[Dataset rows]
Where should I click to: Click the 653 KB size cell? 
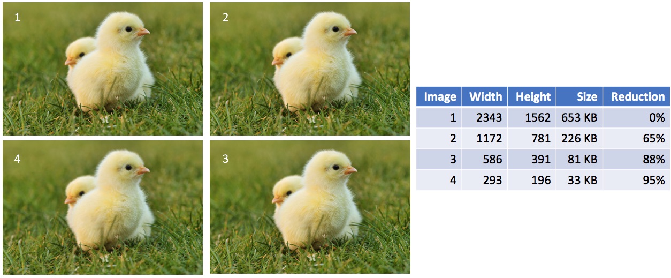point(580,117)
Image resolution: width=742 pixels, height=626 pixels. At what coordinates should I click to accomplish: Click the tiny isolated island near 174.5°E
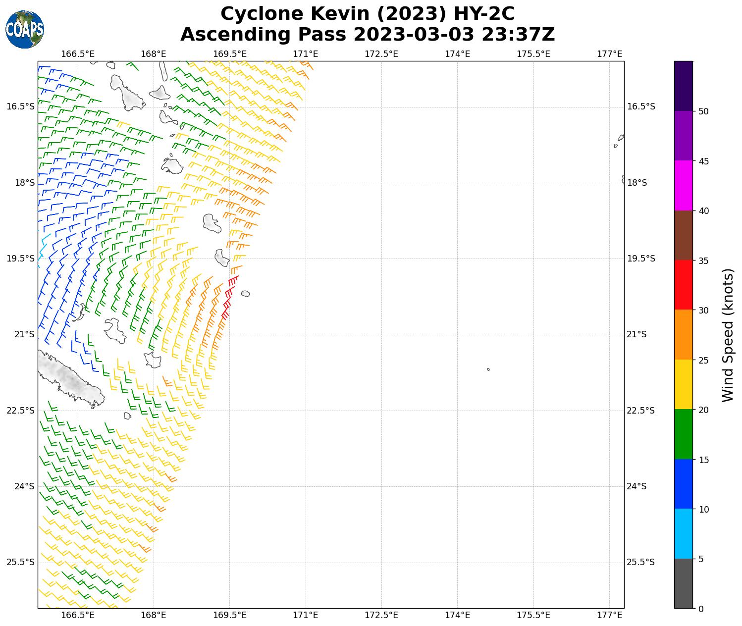coord(488,369)
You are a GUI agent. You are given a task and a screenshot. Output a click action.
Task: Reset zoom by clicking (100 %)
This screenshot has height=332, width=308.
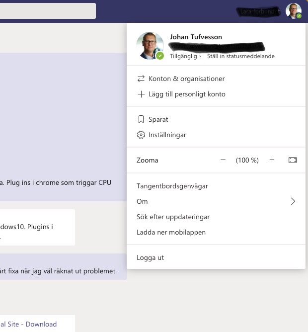pyautogui.click(x=247, y=160)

Directions for this task
Rewrite all of the material above, changing every "screenshot" to "screen capture" and keeping everything else the same. Leave the pictures out.

Task output
Where should I click to: Click the 653 KB size cell? 
point(580,117)
Image resolution: width=742 pixels, height=626 pixels. At what coordinates should I click to accomplish: Click the tiny isolated island near 174.5°E
coord(488,369)
You are a GUI agent. You are given a task and a screen capture. Output a click action.
Task: Reset zoom by clicking (100 %)
This screen capture has height=332, width=308.
pyautogui.click(x=247, y=160)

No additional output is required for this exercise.